El que viene de lo alto está por encima de todos. El que es de la tierra es de la tierra y habla de la tierra. El que viene del cielo está por encima de todos. De lo que ha visto y ha oído da testimonio, y nadie acepta su testimonio. El que acepta su testimonio certifica que Dios es veraz. El que Dios envió habla las palabras de Dios, porque no da el Espíritu con medida. El Padre ama al Hijo y todo lo ha puesto en su mano. El que cree en el Hijo posee la vida eterna; el que no crea al Hijo no verá la vida, sino que la ira de Dios pesa sobre él. (San Juan 3, 31-36)
No puedo dejar de referirme a la primera lectura de la eucaristía de hoy de los Hechos de los Apóstoles (5, 27-33), que nos ofrece un mandato muy importante. “Hay que obedecer a Dios antes que a los hombres”. En mi vida personal lo he tenido en cuenta, sobre todo desde que en el prólogo a uno de mis primeros libros, titulado Soy un hombre libre (1995) el cardenal Arzobispo de Toledo, D. Marcelo González Martín, incluyó esta frase entre sus palabras.
Y ahora el evangelio de san Juan, que nos llega en los inicios del tiempo de Pascua.

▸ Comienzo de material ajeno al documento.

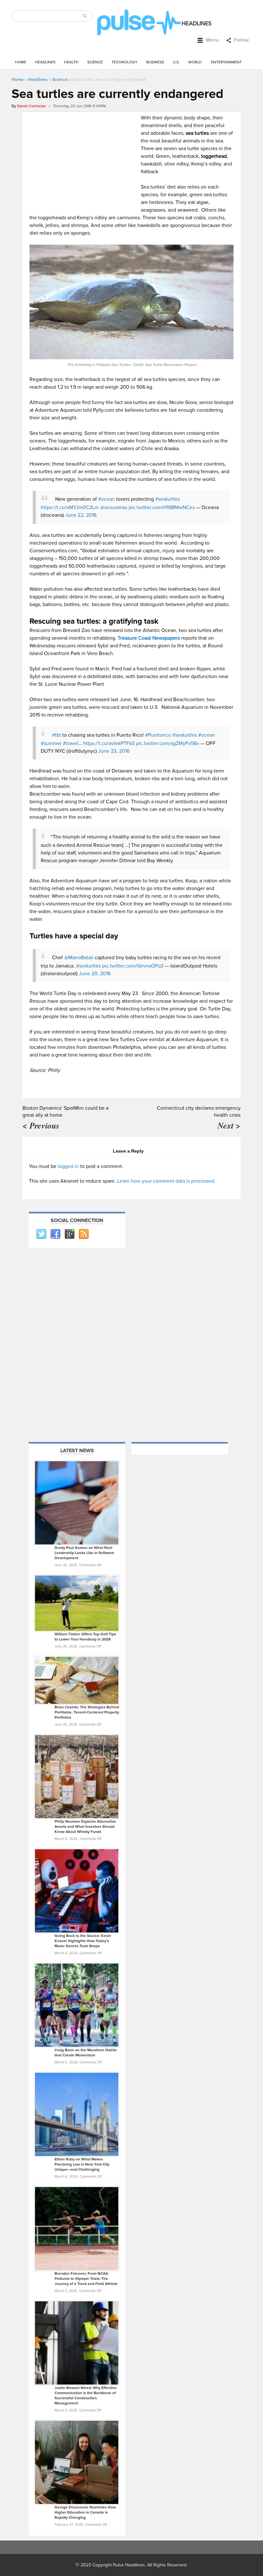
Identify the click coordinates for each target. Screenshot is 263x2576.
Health (71, 62)
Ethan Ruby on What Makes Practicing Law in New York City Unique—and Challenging (82, 2164)
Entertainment (226, 62)
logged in (68, 1166)
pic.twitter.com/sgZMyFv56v (167, 743)
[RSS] (83, 1234)
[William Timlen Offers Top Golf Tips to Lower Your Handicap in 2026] (76, 1603)
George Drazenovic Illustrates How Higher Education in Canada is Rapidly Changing (85, 2512)
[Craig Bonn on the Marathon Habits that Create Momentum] (76, 2004)
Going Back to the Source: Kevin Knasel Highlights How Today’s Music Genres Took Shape (83, 1940)
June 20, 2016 (95, 973)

En la solemne Vigilia Pascual hemos renovado las promesas bautismales, y por tanto estamos preparados, con la fuerza del Espíritu, a realizar la misión que este evangelio nos recuerda: debemos nacer de lo alto, es decir del agua y espíritu. De nuevo la invitación a vivir de los frutos del bautismo, como un inmenso regalo: vivir la triple misión que tenemos todos los bautizados: ser sacerdotes, profetas y reyes, que siempre resumo en tres verbos: rezar, predicar y servir. No es posible servir a los demás sin oración; no podemos proclamar la Buena Noticia del Amor de Dios a esta generación sin oración. Tener intimidad con el Señor Jesús, el Hijo de Dios, es la condición para poder realizar nuestra misión. Es una invitación a todos a vivir ambicionando lo mejor: la santidad, ser santos, no como una exigencia sino como un don del Padre. Esta triple misión es para todos los cristianos, todos llamados a la santidad, a vivir gracias al Espíritu Santo, gracias a experimentar en nuestra vida la gratuidad de la fe. No es solo para unos cristianos de “primera clase”, un grupo de selectos. Lo que cambia al hombre es la experiencia pascual, la certeza de haberse encontrado con el rostro amoroso de Cristo, sentirse perdonado de los pecados y saberse amado de Dios.
Los cristianos estamos llamados a generar y transmitir esperanza. Con la que está cayendo, con tanta noticia de corrupción, con el drama de los refugiados, el desempleo, la violencia creciente que se percibe en ambientes de ocio o en las familias, la desilusión… tal vez nos aterra hablar de esperanza. ¿Tenemos miedo de que con el sufrimiento del mundo se nos califique de estar fuera del mundo, de pertenecer a otro mundo? Se nos invita no sólo a vivir en la esperanza, a no conformarnos simplemente con ser ”buenos cristianos”, cumplidores… Vivir de los frutos de la Pascua y del bautismo es ser signo del Amor de Cristo resucitado, es ser sembradores de esperanza en un mundo que sufre y que parece se siente sumergido en la amargura y la desesperanza.
¿Es esto posible para cristianos como nosotros, manifiestamente débiles y pecadores? Sí, pero para ello tenemos que creer que el Señor nos regala la vida eterna en primicia aquí en la tierra. Si nos sentimos queridos del Padre podremos vivir en la dimensión pascual y evangelizar, como humildes vasos de barro, en nuestros ambientes. ¿Estamos dispuestos a comunicar la grandeza de ese Amor a quienes viven a nuestro lado y están ansiosos de escuchar esa Buena Noticia? Lo dice este evangelio: “El que cree en el Hijo posee la vida eterna; el que no crea al Hijo no verá la vida”.